Exercise aim: The task here is to set down every line of the listing exactly.

The data:
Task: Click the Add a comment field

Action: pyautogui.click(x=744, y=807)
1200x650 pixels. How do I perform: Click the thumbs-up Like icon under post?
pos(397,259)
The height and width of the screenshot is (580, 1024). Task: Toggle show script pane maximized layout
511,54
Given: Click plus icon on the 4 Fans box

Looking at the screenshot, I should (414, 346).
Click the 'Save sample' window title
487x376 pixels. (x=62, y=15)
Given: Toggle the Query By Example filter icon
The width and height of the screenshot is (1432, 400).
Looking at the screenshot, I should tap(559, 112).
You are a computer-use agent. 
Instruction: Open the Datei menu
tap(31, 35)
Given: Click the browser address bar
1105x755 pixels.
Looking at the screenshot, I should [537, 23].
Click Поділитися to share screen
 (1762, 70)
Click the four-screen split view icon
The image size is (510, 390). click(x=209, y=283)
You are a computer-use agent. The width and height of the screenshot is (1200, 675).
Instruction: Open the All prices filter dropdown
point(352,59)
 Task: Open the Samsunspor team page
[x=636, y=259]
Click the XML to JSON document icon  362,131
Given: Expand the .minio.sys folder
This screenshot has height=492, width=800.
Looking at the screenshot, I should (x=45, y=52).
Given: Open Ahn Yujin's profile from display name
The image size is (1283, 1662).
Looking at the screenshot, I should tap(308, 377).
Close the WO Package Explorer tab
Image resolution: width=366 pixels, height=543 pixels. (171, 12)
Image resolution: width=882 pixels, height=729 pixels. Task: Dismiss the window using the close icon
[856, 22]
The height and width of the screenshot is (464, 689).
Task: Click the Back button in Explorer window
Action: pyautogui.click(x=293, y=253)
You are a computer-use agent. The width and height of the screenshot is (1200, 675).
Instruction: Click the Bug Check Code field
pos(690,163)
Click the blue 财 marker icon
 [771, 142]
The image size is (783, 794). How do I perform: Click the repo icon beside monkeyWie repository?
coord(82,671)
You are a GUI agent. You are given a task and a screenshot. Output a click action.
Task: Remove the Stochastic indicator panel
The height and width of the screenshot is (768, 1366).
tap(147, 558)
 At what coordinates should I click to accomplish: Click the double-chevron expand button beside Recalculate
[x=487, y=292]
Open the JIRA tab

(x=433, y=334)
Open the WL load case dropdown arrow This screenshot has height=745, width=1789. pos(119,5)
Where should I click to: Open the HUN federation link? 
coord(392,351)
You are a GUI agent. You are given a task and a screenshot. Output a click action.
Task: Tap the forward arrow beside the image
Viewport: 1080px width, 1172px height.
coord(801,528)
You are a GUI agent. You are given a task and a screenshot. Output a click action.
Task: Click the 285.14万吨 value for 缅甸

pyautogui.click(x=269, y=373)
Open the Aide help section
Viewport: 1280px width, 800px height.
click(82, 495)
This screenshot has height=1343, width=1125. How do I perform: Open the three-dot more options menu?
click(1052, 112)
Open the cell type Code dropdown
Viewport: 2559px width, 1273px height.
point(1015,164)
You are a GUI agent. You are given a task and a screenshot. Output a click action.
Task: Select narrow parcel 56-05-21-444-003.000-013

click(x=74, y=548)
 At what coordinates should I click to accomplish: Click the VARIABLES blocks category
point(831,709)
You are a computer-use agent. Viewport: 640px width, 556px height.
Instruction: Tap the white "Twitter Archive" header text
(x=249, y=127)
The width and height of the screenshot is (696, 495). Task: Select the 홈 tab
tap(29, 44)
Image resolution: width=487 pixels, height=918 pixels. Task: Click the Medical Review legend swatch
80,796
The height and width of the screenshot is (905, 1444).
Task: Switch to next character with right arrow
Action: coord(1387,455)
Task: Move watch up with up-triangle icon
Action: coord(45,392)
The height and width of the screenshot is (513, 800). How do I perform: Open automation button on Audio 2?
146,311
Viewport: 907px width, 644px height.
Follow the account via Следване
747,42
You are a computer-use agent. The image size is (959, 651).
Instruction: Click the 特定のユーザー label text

Output of the task:
Task: Click the Add a comment field

Action: pyautogui.click(x=744, y=807)
1200x650 pixels. How do I perform: Click the thumbs-up Like icon under post?
pos(397,259)
The height and width of the screenshot is (580, 1024). Task: Toggle show script pane maximized layout
511,54
Given: Click plus icon on the 4 Fans box

Looking at the screenshot, I should (414, 346).
Click the 'Save sample' window title
487x376 pixels. (x=62, y=15)
Given: Toggle the Query By Example filter icon
The width and height of the screenshot is (1432, 400).
Looking at the screenshot, I should tap(559, 112).
You are a computer-use agent. 
Instruction: Open the Datei menu
tap(31, 35)
Given: Click the browser address bar
1105x755 pixels.
Looking at the screenshot, I should [537, 23].
Click Поділитися to share screen
 (1762, 70)
Click the four-screen split view icon
The image size is (510, 390). click(x=209, y=283)
You are a computer-use agent. The width and height of the screenshot is (1200, 675).
Instruction: Open the All prices filter dropdown
point(352,59)
 Task: Open the Samsunspor team page
[x=636, y=259]
Click the XML to JSON document icon  362,131
Given: Expand the .minio.sys folder
This screenshot has height=492, width=800.
Looking at the screenshot, I should (x=45, y=52).
Given: Open Ahn Yujin's profile from display name
The image size is (1283, 1662).
Looking at the screenshot, I should tap(308, 377).
Close the WO Package Explorer tab
Image resolution: width=366 pixels, height=543 pixels. (171, 12)
Image resolution: width=882 pixels, height=729 pixels. Task: Dismiss the window using the close icon
[856, 22]
The height and width of the screenshot is (464, 689).
Task: Click the Back button in Explorer window
Action: pyautogui.click(x=293, y=253)
You are a computer-use agent. The width and height of the screenshot is (1200, 675).
Instruction: Click the Bug Check Code field
pos(690,163)
Click the blue 财 marker icon
 [771, 142]
The image size is (783, 794). How do I perform: Click the repo icon beside monkeyWie repository?
coord(82,671)
You are a GUI agent. You are given a task and a screenshot. Output a click action.
Task: Remove the Stochastic indicator panel
The height and width of the screenshot is (768, 1366).
tap(147, 558)
 At what coordinates should I click to accomplish: Click the double-chevron expand button beside Recalculate
[x=487, y=292]
Open the JIRA tab

(x=433, y=334)
Open the WL load case dropdown arrow This screenshot has height=745, width=1789. pos(119,5)
Where should I click to: Open the HUN federation link? 
coord(392,351)
You are a GUI agent. You are given a task and a screenshot. Output a click action.
Task: Tap the forward arrow beside the image
Viewport: 1080px width, 1172px height.
coord(801,528)
You are a GUI agent. You are given a task and a screenshot. Output a click action.
Task: Click the 285.14万吨 value for 缅甸

pyautogui.click(x=269, y=373)
Open the Aide help section
Viewport: 1280px width, 800px height.
click(82, 495)
This screenshot has height=1343, width=1125. How do I perform: Open the three-dot more options menu?
click(1052, 112)
Open the cell type Code dropdown
Viewport: 2559px width, 1273px height.
point(1015,164)
You are a GUI agent. You are given a task and a screenshot. Output a click action.
Task: Select narrow parcel 56-05-21-444-003.000-013

click(x=74, y=548)
 At what coordinates should I click to accomplish: Click the VARIABLES blocks category
point(831,709)
You are a computer-use agent. Viewport: 640px width, 556px height.
Instruction: Tap the white "Twitter Archive" header text
(x=249, y=127)
The width and height of the screenshot is (696, 495). Task: Select the 홈 tab
tap(29, 44)
Image resolution: width=487 pixels, height=918 pixels. Task: Click the Medical Review legend swatch
80,796
The height and width of the screenshot is (905, 1444).
Task: Switch to next character with right arrow
Action: coord(1387,455)
Task: Move watch up with up-triangle icon
Action: coord(45,392)
The height and width of the screenshot is (513, 800). How do I perform: Open automation button on Audio 2?
146,311
Viewport: 907px width, 644px height.
Follow the account via Следване
747,42
You are a computer-use agent. The image size is (959, 651).
Instruction: Click the 特定のユーザー label text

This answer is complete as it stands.